## Stored dataset items
* * * *

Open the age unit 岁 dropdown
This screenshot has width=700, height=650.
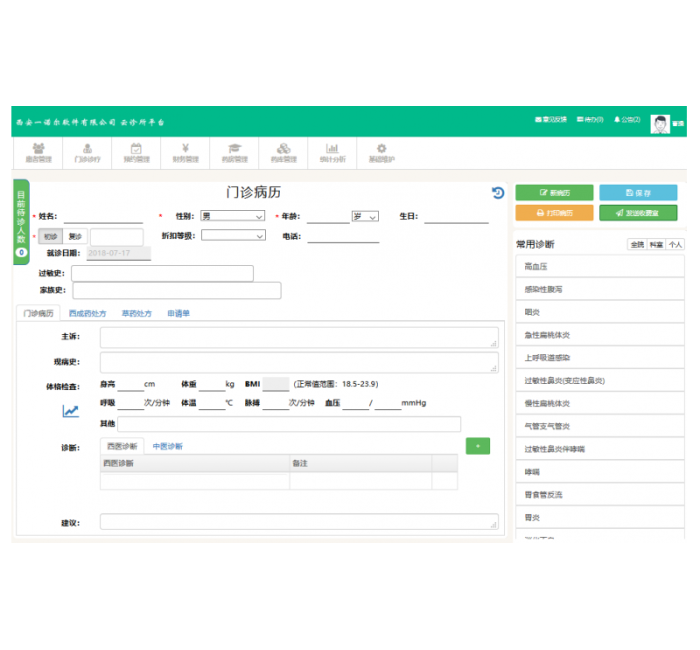(364, 216)
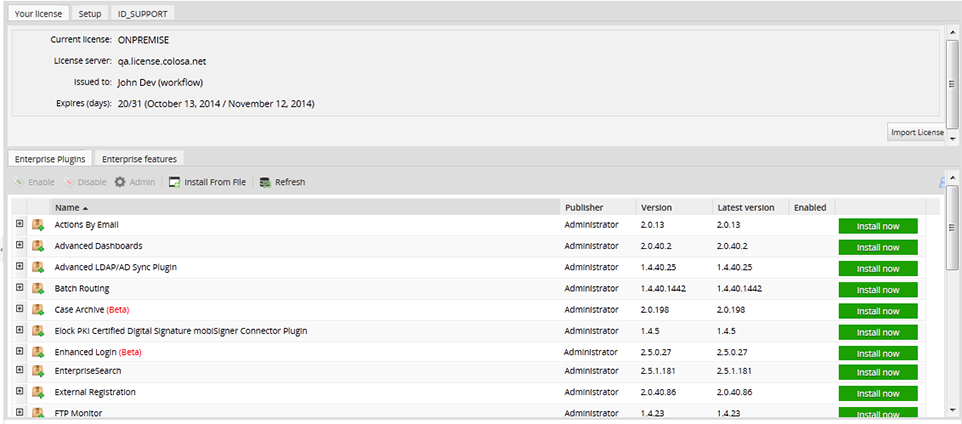Click the plugin list vertical scrollbar
Viewport: 962px width, 424px height.
click(952, 300)
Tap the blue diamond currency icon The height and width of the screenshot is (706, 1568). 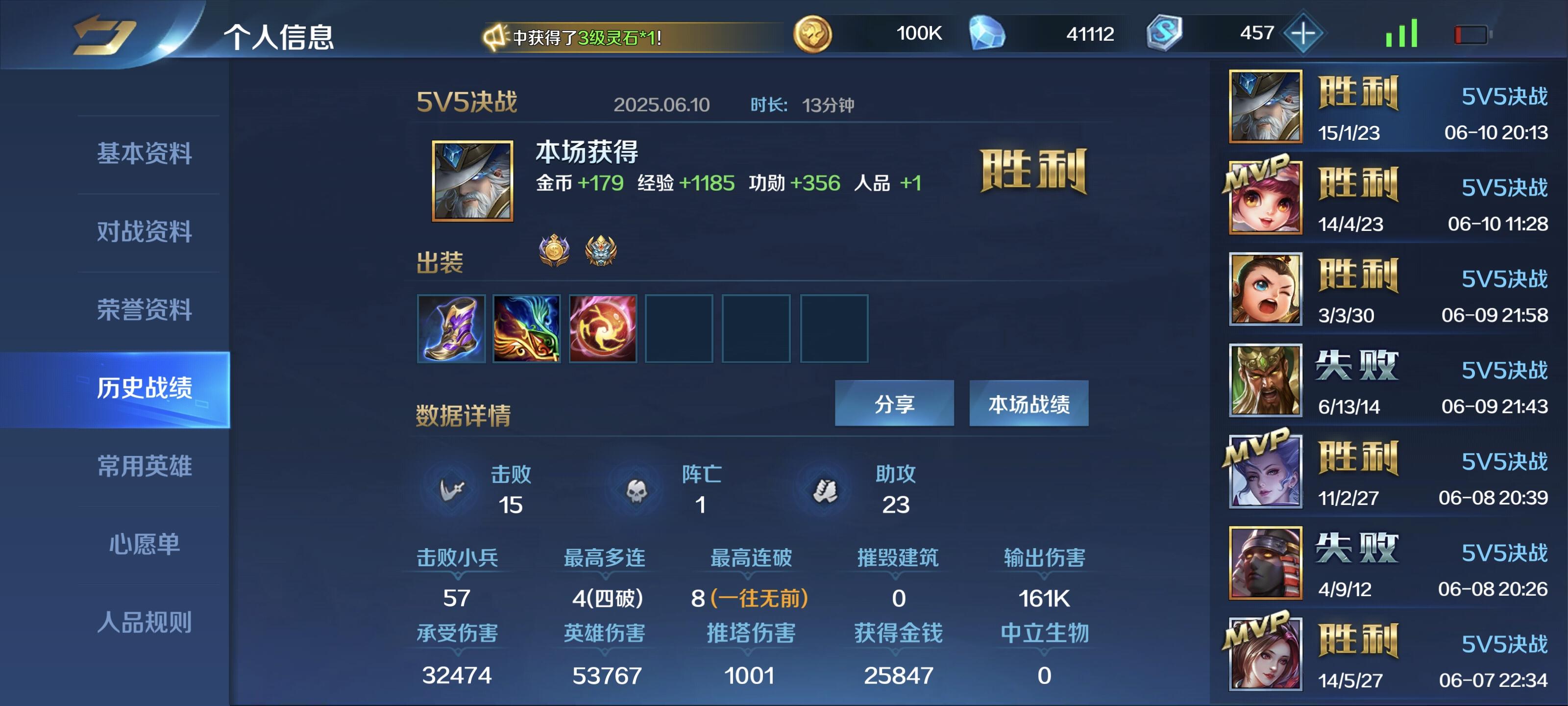pos(987,33)
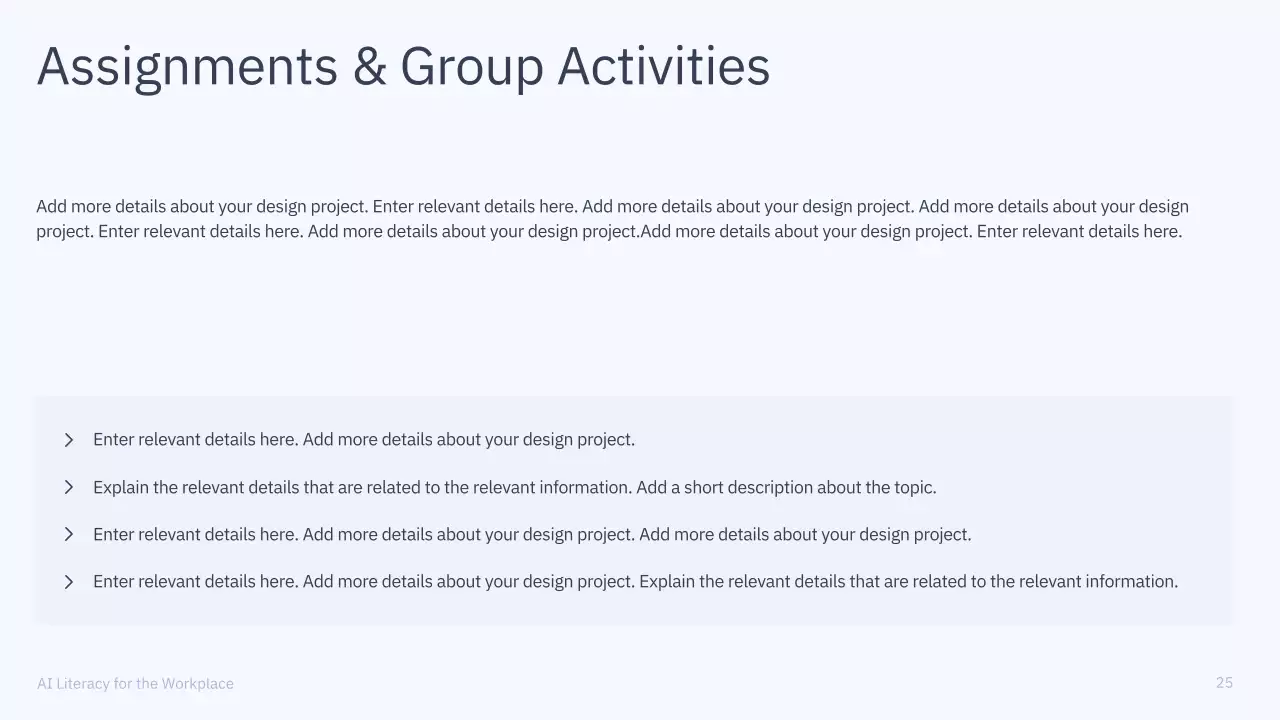Select the word "Group" in the title
The image size is (1280, 720).
click(x=471, y=67)
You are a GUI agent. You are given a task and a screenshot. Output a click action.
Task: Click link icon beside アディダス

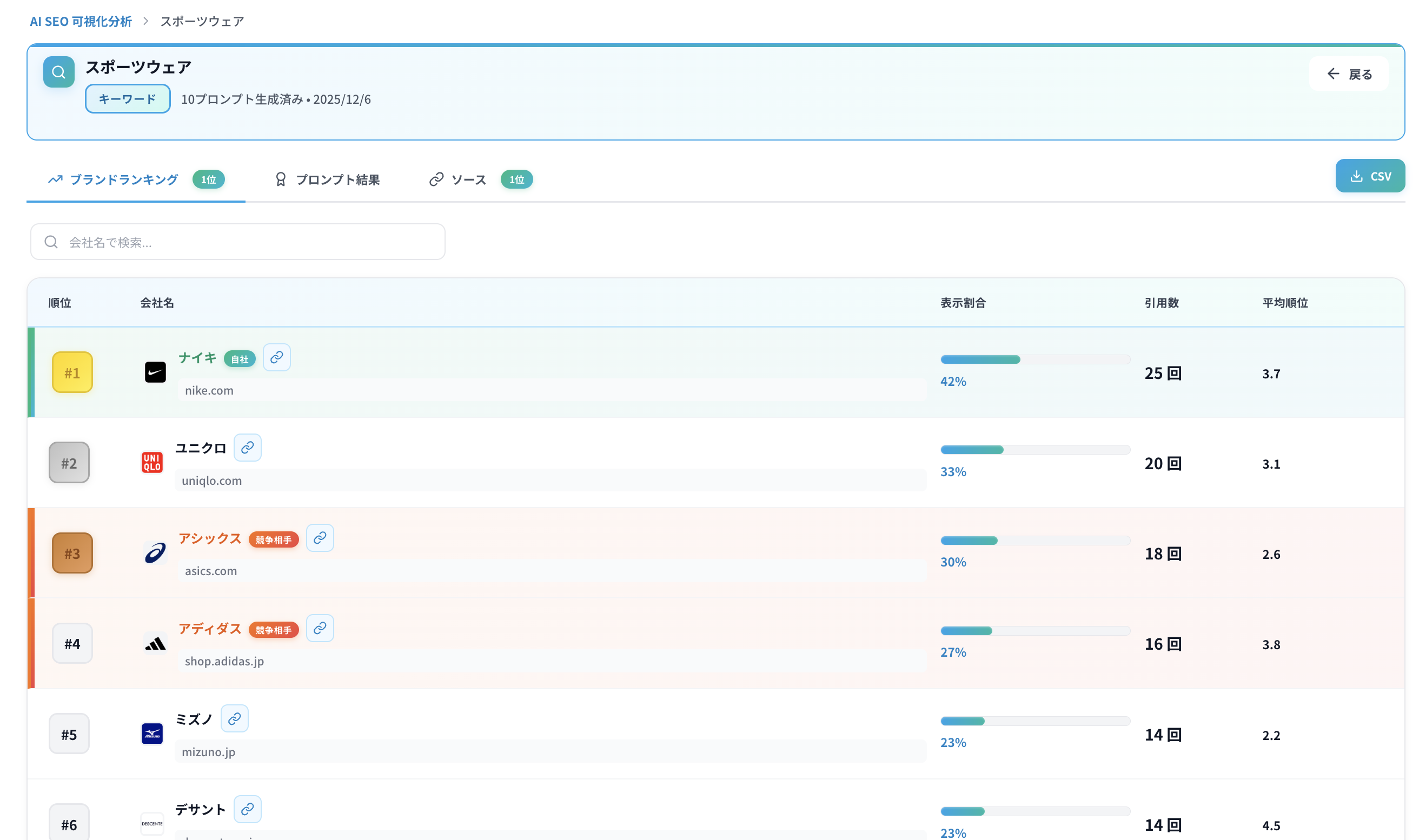(320, 628)
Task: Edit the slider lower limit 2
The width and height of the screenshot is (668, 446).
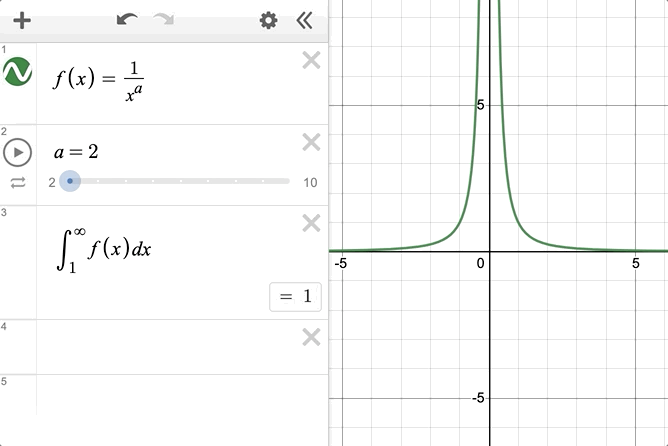Action: point(52,182)
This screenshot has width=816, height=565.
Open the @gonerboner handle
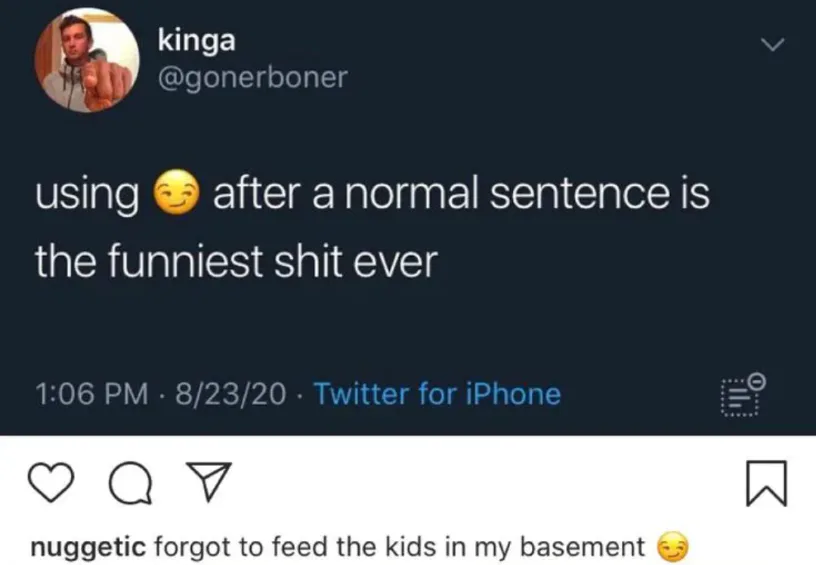point(252,77)
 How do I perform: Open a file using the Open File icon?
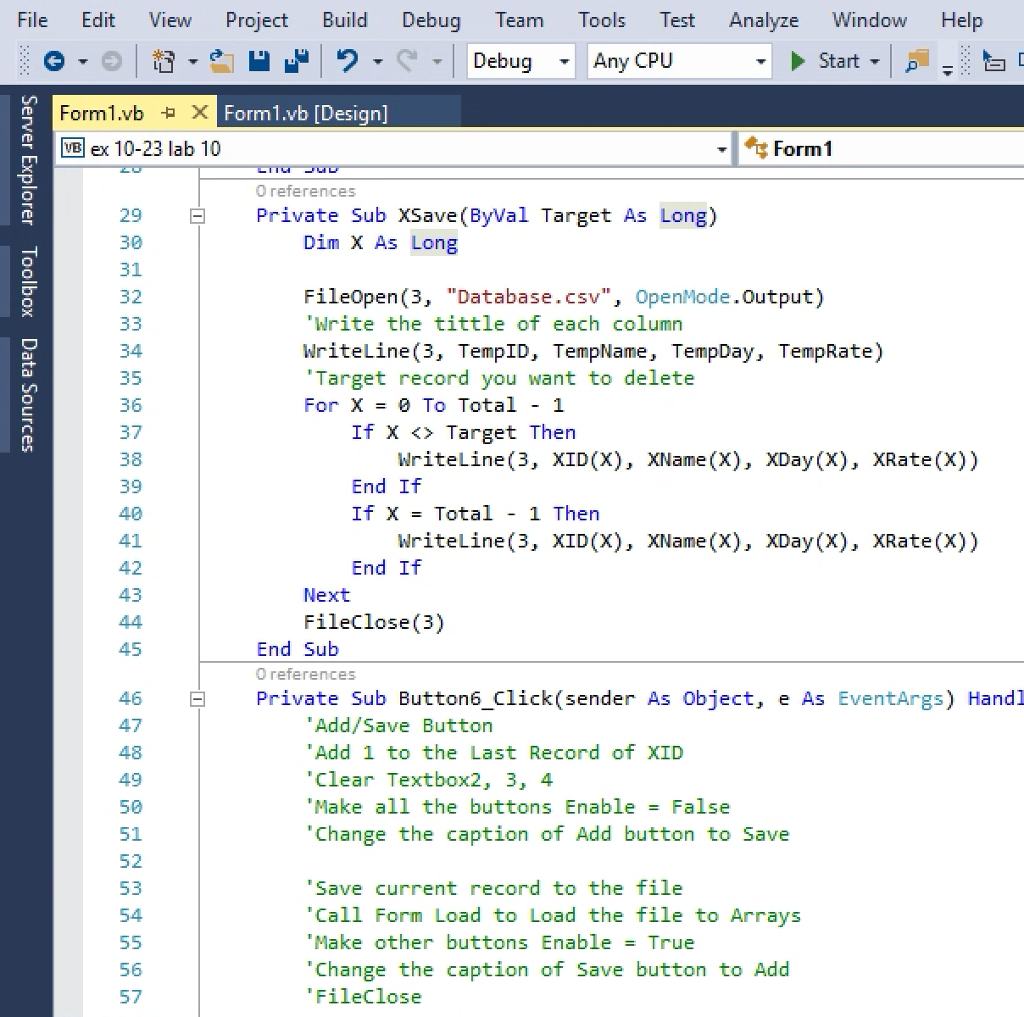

* * * *

## Task instructions
Duplicate the part of the material that starts with the line containing "You are a GUI" and continues to the end of the material, leaving the pictures out of your answer.

## Complete output
You are a GUI agent. You are given a task and a screenshot. Output a click action.
Task: Click link icon beside アディダス

(320, 628)
Task: Edit the slider lower limit 2
The width and height of the screenshot is (668, 446).
Action: point(52,182)
This screenshot has width=816, height=565.
Open the @gonerboner handle
point(252,77)
 How do I perform: Open a file using the Open File icon?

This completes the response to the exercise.